Entries provided: Begin

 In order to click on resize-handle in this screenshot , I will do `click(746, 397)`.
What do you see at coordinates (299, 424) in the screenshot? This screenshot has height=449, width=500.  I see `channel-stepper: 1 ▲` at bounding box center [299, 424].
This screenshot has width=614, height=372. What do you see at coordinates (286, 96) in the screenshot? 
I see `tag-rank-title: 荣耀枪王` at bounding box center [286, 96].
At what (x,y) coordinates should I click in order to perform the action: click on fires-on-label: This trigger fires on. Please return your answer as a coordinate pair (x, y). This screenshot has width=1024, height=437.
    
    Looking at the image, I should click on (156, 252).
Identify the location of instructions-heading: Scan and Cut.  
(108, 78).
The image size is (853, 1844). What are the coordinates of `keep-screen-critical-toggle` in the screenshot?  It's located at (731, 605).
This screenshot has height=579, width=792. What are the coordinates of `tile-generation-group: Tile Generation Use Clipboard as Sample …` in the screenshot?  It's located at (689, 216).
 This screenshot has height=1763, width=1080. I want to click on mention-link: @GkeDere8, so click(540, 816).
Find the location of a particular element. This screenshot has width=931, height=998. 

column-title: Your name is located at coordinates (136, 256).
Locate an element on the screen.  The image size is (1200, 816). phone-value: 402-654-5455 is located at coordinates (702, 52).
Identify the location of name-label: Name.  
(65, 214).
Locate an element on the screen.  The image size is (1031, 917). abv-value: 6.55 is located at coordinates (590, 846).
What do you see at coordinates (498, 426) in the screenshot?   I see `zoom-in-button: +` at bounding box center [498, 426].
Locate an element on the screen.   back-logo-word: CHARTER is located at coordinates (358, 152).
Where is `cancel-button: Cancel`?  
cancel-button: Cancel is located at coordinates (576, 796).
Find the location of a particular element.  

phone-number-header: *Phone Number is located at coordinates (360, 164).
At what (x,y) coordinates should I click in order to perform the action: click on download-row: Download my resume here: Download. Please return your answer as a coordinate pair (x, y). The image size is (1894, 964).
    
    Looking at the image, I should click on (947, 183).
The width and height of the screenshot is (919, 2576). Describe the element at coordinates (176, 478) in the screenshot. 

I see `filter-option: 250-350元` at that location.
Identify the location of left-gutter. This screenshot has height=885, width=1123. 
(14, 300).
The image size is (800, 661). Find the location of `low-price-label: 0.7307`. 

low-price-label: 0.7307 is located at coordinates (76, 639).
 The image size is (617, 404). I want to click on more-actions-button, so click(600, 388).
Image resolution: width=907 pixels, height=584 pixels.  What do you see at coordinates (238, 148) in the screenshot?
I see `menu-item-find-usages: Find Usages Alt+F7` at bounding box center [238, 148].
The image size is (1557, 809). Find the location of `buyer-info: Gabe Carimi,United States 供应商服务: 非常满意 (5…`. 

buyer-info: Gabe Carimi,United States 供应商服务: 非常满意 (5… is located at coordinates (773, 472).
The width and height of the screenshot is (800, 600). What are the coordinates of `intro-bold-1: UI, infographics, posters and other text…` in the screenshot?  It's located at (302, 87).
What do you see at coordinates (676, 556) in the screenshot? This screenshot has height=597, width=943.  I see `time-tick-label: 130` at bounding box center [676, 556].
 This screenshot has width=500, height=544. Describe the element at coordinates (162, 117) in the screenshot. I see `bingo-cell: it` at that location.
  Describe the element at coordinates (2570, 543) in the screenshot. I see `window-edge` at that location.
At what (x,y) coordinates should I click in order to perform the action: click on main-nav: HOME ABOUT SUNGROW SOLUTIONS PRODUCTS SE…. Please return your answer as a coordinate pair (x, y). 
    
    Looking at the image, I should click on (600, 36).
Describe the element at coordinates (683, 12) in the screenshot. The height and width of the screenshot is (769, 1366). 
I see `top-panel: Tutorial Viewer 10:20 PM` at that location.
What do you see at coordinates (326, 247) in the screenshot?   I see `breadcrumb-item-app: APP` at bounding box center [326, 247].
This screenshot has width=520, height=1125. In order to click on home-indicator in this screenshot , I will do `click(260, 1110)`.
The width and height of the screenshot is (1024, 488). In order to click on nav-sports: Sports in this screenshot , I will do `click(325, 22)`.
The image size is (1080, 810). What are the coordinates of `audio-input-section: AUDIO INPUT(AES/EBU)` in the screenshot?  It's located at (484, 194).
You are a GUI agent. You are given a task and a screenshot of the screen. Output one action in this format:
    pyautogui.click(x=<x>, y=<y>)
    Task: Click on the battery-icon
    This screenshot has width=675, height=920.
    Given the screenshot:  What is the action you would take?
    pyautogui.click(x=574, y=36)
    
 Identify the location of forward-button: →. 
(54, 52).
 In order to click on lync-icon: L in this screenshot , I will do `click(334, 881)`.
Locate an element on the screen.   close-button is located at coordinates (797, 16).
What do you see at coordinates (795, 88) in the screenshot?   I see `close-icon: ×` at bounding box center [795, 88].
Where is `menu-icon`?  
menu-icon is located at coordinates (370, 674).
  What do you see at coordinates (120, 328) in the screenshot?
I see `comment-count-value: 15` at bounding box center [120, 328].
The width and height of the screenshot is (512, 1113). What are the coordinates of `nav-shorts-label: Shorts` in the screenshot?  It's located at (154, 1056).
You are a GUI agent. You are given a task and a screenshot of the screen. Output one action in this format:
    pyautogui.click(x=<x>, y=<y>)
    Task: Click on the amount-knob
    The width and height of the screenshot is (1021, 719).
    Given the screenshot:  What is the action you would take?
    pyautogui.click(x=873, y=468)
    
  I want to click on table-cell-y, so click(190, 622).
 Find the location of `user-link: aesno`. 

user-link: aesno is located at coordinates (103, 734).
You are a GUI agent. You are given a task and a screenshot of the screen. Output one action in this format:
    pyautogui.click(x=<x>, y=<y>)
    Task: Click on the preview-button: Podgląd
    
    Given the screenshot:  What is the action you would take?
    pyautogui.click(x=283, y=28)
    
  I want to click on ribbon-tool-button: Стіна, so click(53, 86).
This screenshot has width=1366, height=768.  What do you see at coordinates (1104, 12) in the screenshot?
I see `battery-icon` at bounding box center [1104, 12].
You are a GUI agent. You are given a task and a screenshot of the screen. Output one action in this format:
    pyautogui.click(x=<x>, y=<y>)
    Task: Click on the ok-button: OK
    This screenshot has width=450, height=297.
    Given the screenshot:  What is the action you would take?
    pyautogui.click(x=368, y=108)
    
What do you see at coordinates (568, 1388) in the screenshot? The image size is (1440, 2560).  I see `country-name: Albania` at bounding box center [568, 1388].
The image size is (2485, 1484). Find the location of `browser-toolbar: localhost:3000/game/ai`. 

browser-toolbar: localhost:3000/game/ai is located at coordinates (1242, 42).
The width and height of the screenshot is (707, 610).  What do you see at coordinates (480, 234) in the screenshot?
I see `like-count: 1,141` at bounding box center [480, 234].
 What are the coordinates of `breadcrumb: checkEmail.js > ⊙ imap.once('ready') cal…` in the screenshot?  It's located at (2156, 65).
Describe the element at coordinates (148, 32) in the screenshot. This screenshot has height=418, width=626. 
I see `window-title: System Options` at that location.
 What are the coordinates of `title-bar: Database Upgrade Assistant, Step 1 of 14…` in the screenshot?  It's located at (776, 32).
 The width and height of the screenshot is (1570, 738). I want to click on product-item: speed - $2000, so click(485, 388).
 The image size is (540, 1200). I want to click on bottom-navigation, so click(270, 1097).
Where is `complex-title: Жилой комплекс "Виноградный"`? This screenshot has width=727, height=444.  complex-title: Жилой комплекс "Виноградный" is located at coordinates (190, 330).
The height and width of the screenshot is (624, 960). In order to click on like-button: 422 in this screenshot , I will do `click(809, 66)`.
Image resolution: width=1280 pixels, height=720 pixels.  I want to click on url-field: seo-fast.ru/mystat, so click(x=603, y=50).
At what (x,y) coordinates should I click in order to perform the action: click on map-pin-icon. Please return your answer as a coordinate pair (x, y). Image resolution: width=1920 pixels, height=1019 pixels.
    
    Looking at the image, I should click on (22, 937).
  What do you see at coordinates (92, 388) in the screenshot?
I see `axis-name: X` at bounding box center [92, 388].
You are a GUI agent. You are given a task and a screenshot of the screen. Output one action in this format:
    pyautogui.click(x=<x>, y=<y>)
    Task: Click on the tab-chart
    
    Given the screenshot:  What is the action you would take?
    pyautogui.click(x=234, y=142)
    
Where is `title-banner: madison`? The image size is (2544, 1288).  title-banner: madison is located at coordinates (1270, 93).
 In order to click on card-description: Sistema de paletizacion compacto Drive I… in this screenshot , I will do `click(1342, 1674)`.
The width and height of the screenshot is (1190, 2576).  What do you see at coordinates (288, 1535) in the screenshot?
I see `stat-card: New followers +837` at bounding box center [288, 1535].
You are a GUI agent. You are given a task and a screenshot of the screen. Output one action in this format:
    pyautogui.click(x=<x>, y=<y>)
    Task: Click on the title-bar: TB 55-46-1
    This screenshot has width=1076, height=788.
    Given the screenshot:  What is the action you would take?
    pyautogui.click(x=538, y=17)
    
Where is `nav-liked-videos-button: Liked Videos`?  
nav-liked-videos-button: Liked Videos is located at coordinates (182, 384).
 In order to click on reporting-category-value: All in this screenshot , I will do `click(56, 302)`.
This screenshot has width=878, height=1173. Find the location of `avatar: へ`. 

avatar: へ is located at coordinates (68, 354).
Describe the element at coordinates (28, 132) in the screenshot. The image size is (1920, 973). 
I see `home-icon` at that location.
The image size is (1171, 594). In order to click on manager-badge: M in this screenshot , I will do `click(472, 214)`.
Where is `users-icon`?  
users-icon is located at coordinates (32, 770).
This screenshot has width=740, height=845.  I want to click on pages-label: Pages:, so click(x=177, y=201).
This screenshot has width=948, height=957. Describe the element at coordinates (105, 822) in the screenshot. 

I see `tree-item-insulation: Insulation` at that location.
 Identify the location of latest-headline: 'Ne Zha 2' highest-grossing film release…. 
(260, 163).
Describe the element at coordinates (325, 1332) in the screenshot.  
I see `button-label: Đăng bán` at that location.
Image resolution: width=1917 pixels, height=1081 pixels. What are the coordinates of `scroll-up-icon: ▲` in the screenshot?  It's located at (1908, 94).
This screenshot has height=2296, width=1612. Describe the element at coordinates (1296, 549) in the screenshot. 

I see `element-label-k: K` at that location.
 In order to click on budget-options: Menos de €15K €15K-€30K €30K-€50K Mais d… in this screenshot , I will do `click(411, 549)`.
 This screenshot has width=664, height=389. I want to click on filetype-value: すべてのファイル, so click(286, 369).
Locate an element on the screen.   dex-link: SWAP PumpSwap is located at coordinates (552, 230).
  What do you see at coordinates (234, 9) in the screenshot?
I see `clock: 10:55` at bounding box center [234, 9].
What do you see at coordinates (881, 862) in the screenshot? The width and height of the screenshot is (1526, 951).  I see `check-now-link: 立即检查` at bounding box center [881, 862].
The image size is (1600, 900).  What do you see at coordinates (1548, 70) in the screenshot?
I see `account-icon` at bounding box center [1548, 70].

Entries provided: End

How many lines in the rows above contain the string "name"? Reply with the number alone.

§ **Output of the task**:
4